### Short exercise
From the passage on second life batteries, quote the part starting with "It is very important" and going on through "safety and performance.".

What is a second life Battery?

The electric vehicle battery or the “traction battery” is no longer useful after twelve to fifteen years of usage. As the traction battery is tortured while used in a vehicle due to fast charge and discharge currents in different temperature conditions the battery gets degraded.

Now after ten to fifteen years of usage the batteries are not capable to deliver the performance that they used to deliver when they were new. Now the end user needs to replace its batteries with the new one.

The batteries which are removed from the automobile has eighty percentage of its capacity still left in it, Now it can be further used before getting recycled. Now this battery is called as a Second life battery when it is used in other applications or repurposed for “second life” after being used in Automobile.

 

Picture credits: McKinsey and Company

Certification of Second Life batteries

EV batteries that are repurposed goes through three step process

  • Assessment: The battery engineer’s examine the batteries coming out of an EV whether they can be further used or not by knowing the history of the manufacturer and the end user.
  • Remanufacturing: The batteries can be used directly as it is in some cases, but sometimes needs to be remanufactured depending on the application it will be used.
  • Recertification: Finally, the battery manufactured needs a certification depending on the intended use. This includes regulation for transportation such as UN 38.3 and electrical safety regulations and standards.

It is very important to follow established standards and guidelines, such as the UL 1974 is a standard for assessments of repurposed batteries. UL 1974 includes requirements that the battery must pass the tests regarding safety and performance.

### Data provided
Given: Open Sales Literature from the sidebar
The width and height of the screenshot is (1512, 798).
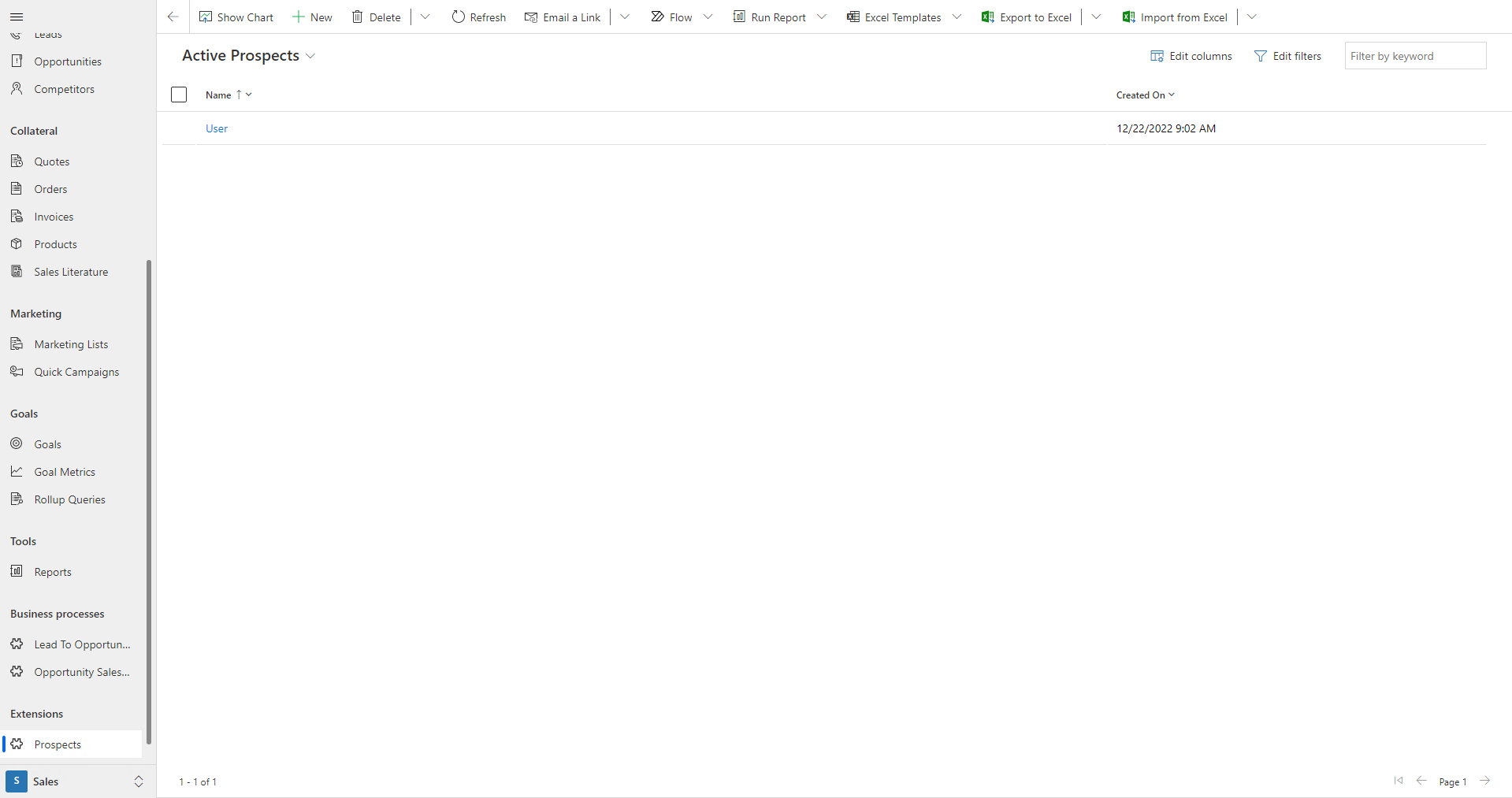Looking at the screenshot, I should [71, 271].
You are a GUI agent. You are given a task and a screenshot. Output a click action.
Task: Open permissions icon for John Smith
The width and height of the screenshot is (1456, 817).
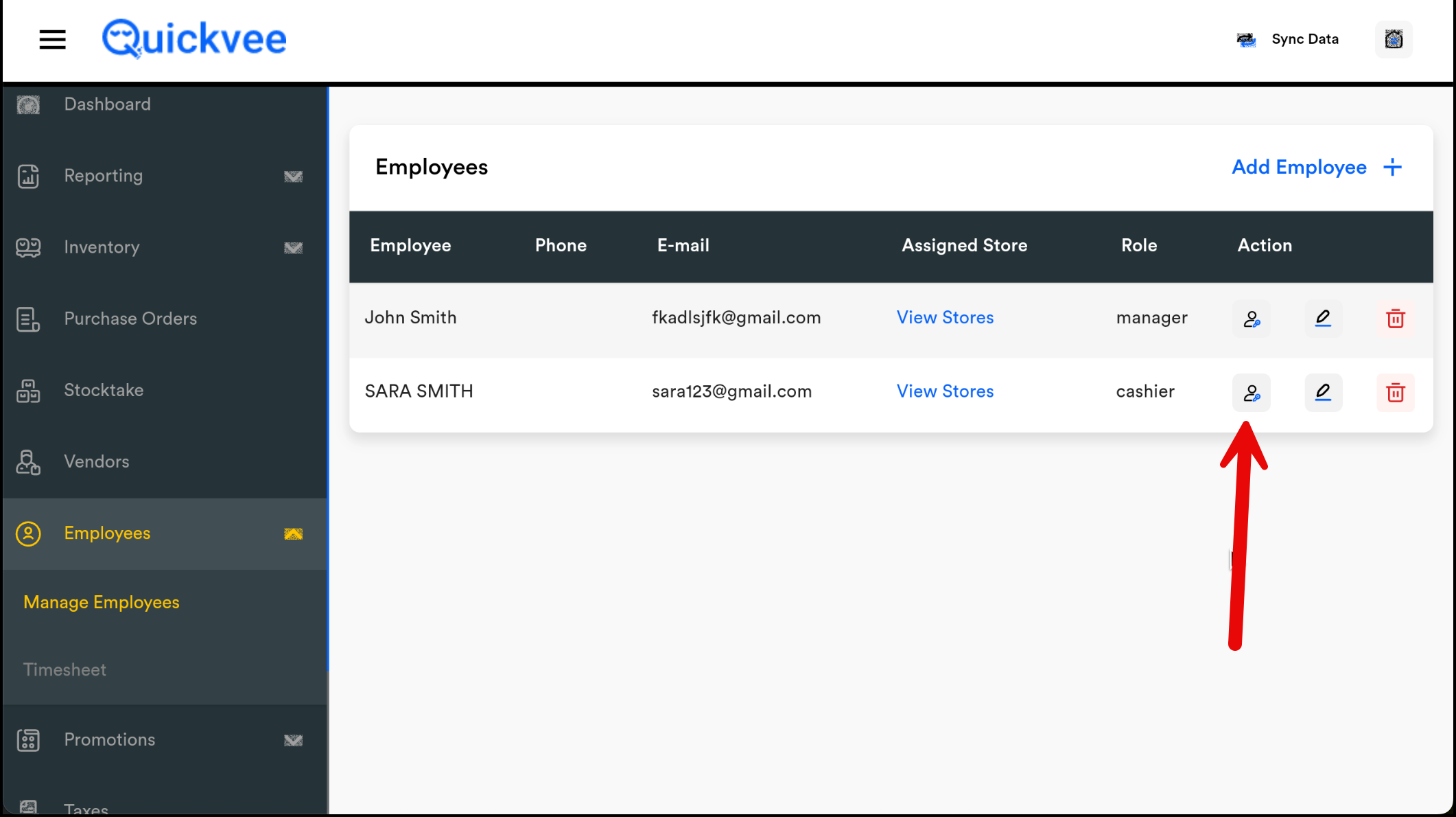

### Answer to the problem
It is very important to follow established standards and guidelines, such as the UL 1974 is a standard for assessments of repurposed batteries. UL 1974 includes requirements that the battery must pass the tests regarding safety and performance.